HHS currently already has the authority to require the collection of data on race and ethnicity to ensure compliance with Title VI. Under the Code of Federal Regulations [45 CFR 80.6(b)]:
Each recipient shall keep such records and submit to the responsible Department official or his designee timely, complete and accurate compliance reports at such times, and in such form and containing such information, as the responsible Department official or his designee may determine to be necessary to enable him to ascertain whether the recipient has complied or is complying with this part."
In the same way that federally mandated data collection in mortgage lending has helped us understand the problem of redlining, so too can data collection and reporting requirements shed light on discrimination in the health context.
First, bans on collection and use of data on race, ethnicity and national origin (including the proposed ballot initiative in California) would severely hurt public health efforts and civil rights enforcement in the health care context.
Secondly, clear mandate by the Department of Health and Human Services for the collection of such data could mitigate the impact of such bans.
Thirdly, the Department of Health and Human Services clearly has the legal authority to issue policy guidance requiring the collection and reporting of data on race and ethnicity by recipients of federal funding.
Therefore in the interest of reducing racial and ethnic health disparities and improving compliance with existing civil rights laws, we recommend that the Department of Health and Human Services immediately begin a process of creating policy guidance to require the collection of data necessary for civil rights enforcement.

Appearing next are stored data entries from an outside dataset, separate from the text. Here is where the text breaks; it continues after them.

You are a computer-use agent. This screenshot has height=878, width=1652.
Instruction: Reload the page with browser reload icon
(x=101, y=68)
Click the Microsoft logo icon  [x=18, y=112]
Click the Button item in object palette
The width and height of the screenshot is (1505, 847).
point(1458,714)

This process should recognize the different needs and circumstances of various recipients, yet provide some basic uniformity across programs and activities.
Efforts such as the initiative in California to limit the amount of information available for understanding health, education, employment and housing, only serve to inhibit our progress towards reaching our full potential. The issues of race, racism and discrimination in America are no doubt extremely complex. Our understanding of them and our ability to work towards equality will not be accomplished by ignoring our problems.
Thank you again for this opportunity to be here today. I would also like to extend my thanks to Alex Sun for his help in organizing this briefing. I would be happy to answer any questions.